* Problem description *
Look through the records below, count the lines with the word "computer", and reply with only the number.

Start of Block

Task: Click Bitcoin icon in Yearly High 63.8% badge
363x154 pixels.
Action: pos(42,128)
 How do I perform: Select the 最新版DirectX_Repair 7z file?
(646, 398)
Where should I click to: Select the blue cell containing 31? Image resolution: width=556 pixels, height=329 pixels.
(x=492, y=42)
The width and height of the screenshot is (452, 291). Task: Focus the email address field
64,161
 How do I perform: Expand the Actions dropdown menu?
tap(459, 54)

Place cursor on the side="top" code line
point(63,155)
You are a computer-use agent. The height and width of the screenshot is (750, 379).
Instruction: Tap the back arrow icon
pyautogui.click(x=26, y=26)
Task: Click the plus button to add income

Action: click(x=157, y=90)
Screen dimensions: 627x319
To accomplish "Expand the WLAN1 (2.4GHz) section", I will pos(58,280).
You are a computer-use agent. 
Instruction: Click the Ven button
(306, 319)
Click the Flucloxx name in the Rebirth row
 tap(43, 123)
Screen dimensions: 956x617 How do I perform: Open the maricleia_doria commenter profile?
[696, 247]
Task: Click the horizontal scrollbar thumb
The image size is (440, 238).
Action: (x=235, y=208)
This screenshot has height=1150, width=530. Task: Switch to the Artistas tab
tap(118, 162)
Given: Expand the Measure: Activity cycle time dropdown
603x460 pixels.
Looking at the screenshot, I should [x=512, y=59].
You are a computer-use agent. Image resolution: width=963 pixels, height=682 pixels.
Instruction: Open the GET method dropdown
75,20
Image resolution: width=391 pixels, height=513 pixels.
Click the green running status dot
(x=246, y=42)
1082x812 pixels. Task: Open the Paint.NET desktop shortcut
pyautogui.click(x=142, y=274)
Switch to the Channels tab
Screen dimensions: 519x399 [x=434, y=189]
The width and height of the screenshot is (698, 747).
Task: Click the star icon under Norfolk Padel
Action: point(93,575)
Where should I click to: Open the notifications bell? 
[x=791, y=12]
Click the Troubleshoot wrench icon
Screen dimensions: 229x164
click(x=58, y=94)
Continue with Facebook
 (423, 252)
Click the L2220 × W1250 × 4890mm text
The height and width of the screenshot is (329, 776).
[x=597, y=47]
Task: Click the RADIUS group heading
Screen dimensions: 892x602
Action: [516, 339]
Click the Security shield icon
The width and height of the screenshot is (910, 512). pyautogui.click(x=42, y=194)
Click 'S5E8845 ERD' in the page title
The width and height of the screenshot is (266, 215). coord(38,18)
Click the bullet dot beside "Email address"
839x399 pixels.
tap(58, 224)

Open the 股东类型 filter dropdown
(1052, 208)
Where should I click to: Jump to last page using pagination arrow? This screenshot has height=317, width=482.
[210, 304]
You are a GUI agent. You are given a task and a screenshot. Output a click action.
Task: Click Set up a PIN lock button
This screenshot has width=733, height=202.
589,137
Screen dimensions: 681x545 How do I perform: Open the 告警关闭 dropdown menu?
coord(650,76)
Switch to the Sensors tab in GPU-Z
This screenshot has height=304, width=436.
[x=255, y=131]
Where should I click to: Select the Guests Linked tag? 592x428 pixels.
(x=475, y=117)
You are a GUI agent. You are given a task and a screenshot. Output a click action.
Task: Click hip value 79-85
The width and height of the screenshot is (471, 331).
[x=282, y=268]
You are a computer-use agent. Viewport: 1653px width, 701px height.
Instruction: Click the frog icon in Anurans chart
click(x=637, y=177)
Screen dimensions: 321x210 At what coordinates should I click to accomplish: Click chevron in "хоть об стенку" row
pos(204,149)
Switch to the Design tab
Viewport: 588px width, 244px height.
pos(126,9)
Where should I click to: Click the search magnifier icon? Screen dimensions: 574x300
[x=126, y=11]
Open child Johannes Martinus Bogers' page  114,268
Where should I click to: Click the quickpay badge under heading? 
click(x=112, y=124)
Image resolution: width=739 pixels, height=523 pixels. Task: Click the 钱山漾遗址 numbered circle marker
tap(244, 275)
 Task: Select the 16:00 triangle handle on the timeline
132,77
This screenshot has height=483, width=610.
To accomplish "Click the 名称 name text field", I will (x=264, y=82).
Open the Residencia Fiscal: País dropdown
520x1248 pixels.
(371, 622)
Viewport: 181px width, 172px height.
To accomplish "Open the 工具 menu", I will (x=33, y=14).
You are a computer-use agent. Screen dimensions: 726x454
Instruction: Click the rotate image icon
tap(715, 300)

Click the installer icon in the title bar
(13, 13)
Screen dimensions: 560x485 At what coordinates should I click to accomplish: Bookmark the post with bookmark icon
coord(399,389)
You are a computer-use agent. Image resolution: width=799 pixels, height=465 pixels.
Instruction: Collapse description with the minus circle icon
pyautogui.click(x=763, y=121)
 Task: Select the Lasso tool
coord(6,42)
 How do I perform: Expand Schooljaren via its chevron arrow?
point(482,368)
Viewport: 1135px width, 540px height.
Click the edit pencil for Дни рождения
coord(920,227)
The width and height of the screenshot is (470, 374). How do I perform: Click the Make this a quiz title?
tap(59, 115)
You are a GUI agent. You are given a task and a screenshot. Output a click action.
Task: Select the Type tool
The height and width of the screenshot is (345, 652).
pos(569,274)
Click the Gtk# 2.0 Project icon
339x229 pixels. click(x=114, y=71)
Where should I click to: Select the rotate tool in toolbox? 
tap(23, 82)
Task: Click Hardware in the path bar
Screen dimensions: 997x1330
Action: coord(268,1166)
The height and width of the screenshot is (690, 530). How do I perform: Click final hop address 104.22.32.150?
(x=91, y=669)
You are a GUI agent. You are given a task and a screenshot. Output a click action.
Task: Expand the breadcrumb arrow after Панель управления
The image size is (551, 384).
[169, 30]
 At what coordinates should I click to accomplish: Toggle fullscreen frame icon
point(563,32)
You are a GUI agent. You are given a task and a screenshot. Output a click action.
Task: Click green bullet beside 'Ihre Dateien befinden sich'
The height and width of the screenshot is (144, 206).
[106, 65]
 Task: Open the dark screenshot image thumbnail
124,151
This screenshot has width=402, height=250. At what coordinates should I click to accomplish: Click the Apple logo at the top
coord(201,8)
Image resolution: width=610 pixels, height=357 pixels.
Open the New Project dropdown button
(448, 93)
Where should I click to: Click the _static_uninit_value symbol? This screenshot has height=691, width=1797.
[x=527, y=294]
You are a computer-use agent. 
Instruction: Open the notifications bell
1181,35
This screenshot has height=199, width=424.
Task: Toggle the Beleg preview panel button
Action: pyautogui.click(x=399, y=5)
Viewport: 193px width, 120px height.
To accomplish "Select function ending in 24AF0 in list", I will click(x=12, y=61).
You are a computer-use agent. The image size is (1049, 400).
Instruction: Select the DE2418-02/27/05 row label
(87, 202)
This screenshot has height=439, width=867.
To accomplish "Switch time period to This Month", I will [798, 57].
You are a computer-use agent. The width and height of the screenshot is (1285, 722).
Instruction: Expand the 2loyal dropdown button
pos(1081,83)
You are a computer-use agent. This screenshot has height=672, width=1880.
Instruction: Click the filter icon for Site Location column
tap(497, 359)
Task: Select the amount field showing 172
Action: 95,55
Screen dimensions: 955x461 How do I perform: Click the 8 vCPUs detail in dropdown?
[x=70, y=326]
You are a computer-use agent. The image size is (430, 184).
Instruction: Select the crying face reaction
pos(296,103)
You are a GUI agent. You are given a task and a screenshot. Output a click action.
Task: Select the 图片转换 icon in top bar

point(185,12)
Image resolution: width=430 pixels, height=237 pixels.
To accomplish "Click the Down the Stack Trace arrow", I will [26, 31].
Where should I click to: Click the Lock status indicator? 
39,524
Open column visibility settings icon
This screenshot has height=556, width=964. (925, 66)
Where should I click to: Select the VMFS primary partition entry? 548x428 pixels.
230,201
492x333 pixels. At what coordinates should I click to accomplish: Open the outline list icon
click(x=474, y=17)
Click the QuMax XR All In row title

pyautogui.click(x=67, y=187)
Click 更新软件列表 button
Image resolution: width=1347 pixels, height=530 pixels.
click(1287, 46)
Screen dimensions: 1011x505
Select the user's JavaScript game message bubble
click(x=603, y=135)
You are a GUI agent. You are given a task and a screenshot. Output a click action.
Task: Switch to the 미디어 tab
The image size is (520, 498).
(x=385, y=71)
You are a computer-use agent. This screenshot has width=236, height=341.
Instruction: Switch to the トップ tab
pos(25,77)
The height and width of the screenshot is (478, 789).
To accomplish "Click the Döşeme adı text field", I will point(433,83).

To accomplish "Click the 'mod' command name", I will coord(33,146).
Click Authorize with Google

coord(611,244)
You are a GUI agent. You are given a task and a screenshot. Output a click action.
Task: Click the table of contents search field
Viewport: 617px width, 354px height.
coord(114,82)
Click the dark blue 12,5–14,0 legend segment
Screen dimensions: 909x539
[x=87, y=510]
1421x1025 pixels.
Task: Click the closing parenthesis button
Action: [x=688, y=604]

End of Block

* Output for this task *
12